* Passage extrait *
Cette année marque la fin imminente d’un système de pensée capitaliste ayant assuré la prospérité de la mode pendant de nombreuses années. Toutefois, la réalité nous pousse à croire en la remise en question d’une économie capitaliste qui fut fragilisée par les changements décisionnels dans les domaines administratifs, législatifs, commerciaux, environnementaux et sanitaires. Ces changements influencent non seulement notre capacité d’adaptation, mais ils se font ressentir, entre autres, à travers notre style vestimentaire collectif.
Ce style vestimentaire collectif peut alors devenir une stratégie de résilience pour réagir aux divers manquements de la mode depuis plusieurs années. Ces manquements rassemblent, par exemple, les lacunes en termes d’inclusivité corporelle et ethnique. Malgré les changements opérés au sein des lignes éditoriales de la mode, l’année 2020 a mis en lumière le problème de la délocalisation du marché des vêtements qui évolue rapidement face à l’incertitude de l’emploi, à la diversification des marchés, à la crise climatique et aux incertitudes économiques. Tous ces facteurs réunis contribuent à bouleverser notre style vestimentaire.
En effet, le style se transforme dans des séances photos de style homemade qui multiplient de manière exponentielle sur les réseaux sociaux, pour renouer avec le concept d’accessibilité de la mode devenant alors une priorité. Toutefois, ces photos Pinterest ou Instagram supposées exprimer un style personnel sont souvent enfouies. Les réseaux sociaux illustrent-ils donc vraiment le potentiel du style par les interactions qu’ils engrangent ?
Afin de nourrir un certain besoin d’appartenance à une communauté, le milieu de la mode doit se réinventer et montrer son côté humain ainsi que son individualité stylistique. Alors que le style provient d’un besoin d’affirmation interne, la mode, elle, illumine rarement cette cohésion entre le corps et l’esprit… En effet, la mode est fondée sur l’exploitation des ressources collectives, aux destinations et clientèles exclusives, ce qui explique son besoin constant de nouveauté et de production de tendances en série.
Les traumatismes des derniers mois ont donc considérablement transformé la définition de la mode. Cette dernière n’intègre pas suffisamment la résilience et la mentalité adaptative dont le style peut bénéficier sur le plan de conditions sociales, économiques, et sanitaires. Ces conditions sont essentielles dans une situation précaire et instable comme celle des mois précédents, remettant en question nos choix vestimentaires. Ceux-ci sont devenus un discours social, souvent limités à tort à notre mode de vie, alors qu’ils symbolisent une perspective beaucoup plus globale de notre sentiment de contrôle de soi. Un choix vestimentaire peut sous-entendre une détresse personnelle ou collective, et peut procurer une impression de sécurité lorsque l’individu s’expose sur les réseaux sociaux, ou encore lors de ses interactions sociales.

* Ce qui est demandé *
Pourriez-vous reprendre le texte sur la mode et le style vestimentaire à partir de sa dernière phrase et en écrire la suite ?

* Données fournies *
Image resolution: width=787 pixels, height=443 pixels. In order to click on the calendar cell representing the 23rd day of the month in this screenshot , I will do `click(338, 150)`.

* Résultat *
En remettant au goût du jour une certaine saveur stylistique liée à l’authenticité et au romantisme nostalgique rappelant les poèmes de Paul Verlaine, certains d’entre nous pourront s’attacher aux tendances vestimentaires du passé afin d’accepter les surprises que l’avenir réserve. La stratégie normative employée par les grands distributeurs de l’industrie de la mode convoque une fin douce des tendances éclectiques et trop nombreuses. La quantité plutôt que la qualité des tendances saturent la confiance des consommateurs, qui deviennent prisonniers d’un faux sentiment de sécurité. Peut-on résoudre le règne d’une mode normative par un style résilient et adaptatif ?
À quoi peut-on s’attendre ? Peut-on dire que le mouvement « do it yourself » mettra en valeur la consommation locale de produits frais et artisanaux dans un contexte où l’approvisionnement en matières importées est réduite ? Peut-on croire à la viabilité d’une garde-robe capsule ? Peut-on croire au courant déconstructionniste visant à réinventer les proportions du vêtement ou bien au minimalisme dans les formes futuristes des vêtements à venir ? Notre agenda vestimentaire du futur adoptera-t-il un style essentialiste utilitaire ?
En somme, je crois en quelques prédictions stylistiques dont la mode s’inspire. Les formes amples, par exemple, rappelant les chemisiers pyjamas traditionnels et habillés à encolure ouverte, font leur apparition dans les meetings sur Zoom, du fait de leur capacité à paraître plus ou moins formelle. Le traditionnel sweat shirt a lui aussi déjà conquis tous ceux étant à la recherche de confort et de versatilité depuis le début de la pandémie. Sans compter le retour des canevas faits de cotons simples et bruts, jouant avec la tradition ainsi que les normes, avec des bases comme le noir et le blanc. Ces canevas traditionnels et revisités permettent de mieux transcender les frontières de la répression, de la récession, et de l’obsession hédoniste. Les possibilités évoquées par de tels canevas créent une expérience de vie reflétant la pluralité des points de vue au gré des divers alternatives d’imprimés de types floraux, écossais, ou rayés.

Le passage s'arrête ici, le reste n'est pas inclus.